Aim of the task: Within the entries below, find the portion that opens with the line containing "This screenshot has height=720, width=1280." and closes with the line containing "Open the 活动摄像机". Retype that portion exactly and only.

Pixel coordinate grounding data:
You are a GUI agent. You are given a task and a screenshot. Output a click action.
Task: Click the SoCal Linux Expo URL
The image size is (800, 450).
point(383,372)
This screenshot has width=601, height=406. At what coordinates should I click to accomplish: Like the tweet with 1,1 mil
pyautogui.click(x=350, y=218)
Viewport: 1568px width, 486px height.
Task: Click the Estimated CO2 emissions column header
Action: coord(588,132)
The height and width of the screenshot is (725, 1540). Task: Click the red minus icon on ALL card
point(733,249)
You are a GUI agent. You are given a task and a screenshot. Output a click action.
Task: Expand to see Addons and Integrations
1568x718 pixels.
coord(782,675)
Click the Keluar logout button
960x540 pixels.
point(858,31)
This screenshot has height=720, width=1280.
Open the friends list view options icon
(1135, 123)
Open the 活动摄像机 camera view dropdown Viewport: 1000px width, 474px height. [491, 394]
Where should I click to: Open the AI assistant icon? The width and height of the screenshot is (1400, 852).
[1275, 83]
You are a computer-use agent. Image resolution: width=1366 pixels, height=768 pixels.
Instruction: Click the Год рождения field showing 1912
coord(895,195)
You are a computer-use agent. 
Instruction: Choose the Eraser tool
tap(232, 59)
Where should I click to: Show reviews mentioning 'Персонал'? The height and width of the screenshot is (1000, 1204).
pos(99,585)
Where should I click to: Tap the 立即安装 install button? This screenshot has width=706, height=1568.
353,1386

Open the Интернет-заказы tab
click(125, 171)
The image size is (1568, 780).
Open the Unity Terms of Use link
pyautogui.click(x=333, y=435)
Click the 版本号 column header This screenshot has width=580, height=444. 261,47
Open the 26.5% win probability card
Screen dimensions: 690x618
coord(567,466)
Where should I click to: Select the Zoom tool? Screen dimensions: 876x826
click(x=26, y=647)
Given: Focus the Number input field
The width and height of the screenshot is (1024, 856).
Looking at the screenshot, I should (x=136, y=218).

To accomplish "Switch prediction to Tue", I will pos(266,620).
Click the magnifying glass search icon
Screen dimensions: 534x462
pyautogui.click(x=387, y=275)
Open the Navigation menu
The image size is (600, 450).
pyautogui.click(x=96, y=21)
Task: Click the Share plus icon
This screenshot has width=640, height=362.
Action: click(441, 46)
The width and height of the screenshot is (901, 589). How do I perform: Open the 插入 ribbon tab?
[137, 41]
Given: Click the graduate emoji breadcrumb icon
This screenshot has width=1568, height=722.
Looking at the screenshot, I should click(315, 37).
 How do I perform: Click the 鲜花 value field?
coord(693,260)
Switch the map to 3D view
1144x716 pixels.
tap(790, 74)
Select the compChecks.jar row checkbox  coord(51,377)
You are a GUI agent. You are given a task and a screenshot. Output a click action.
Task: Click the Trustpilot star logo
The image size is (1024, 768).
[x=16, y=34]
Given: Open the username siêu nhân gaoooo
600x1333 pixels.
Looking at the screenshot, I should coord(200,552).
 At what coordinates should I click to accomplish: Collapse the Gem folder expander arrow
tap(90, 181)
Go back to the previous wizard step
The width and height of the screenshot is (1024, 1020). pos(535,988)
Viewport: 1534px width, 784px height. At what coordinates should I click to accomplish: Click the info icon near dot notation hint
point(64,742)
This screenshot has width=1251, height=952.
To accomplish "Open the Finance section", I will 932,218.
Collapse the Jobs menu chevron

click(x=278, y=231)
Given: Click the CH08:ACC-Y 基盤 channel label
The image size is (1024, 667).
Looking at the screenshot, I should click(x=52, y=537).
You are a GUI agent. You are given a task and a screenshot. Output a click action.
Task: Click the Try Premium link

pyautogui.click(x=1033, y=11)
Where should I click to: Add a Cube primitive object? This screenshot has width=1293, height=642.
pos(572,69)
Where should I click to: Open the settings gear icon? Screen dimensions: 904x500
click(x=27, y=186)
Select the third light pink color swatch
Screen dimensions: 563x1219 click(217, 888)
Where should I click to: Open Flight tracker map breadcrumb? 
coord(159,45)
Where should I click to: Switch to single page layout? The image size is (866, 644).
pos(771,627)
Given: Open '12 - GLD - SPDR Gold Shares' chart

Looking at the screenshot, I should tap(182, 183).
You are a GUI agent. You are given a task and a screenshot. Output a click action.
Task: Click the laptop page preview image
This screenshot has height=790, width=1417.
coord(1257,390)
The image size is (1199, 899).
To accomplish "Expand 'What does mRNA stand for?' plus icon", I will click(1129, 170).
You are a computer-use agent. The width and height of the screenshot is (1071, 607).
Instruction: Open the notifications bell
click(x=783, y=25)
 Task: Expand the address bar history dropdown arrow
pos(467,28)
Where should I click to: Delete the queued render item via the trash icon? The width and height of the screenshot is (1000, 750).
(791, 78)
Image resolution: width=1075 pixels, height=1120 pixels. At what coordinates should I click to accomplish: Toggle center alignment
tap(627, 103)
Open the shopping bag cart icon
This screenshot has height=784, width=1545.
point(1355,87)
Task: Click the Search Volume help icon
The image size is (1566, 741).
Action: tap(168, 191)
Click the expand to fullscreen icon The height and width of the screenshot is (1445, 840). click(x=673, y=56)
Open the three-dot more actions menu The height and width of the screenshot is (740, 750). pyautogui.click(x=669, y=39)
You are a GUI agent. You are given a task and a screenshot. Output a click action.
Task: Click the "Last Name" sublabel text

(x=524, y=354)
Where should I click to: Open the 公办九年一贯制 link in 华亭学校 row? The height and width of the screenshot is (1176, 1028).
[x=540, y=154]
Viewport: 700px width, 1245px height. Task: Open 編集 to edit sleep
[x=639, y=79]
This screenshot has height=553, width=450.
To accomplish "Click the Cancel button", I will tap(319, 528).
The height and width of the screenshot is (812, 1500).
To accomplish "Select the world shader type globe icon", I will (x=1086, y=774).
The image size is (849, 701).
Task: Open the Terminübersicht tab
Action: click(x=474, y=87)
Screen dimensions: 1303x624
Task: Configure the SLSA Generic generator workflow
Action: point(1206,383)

Result below:
This screenshot has height=720, width=1280.
Open the friends list view options icon
(1135, 123)
Open the 活动摄像机 camera view dropdown Viewport: 1000px width, 474px height. [491, 394]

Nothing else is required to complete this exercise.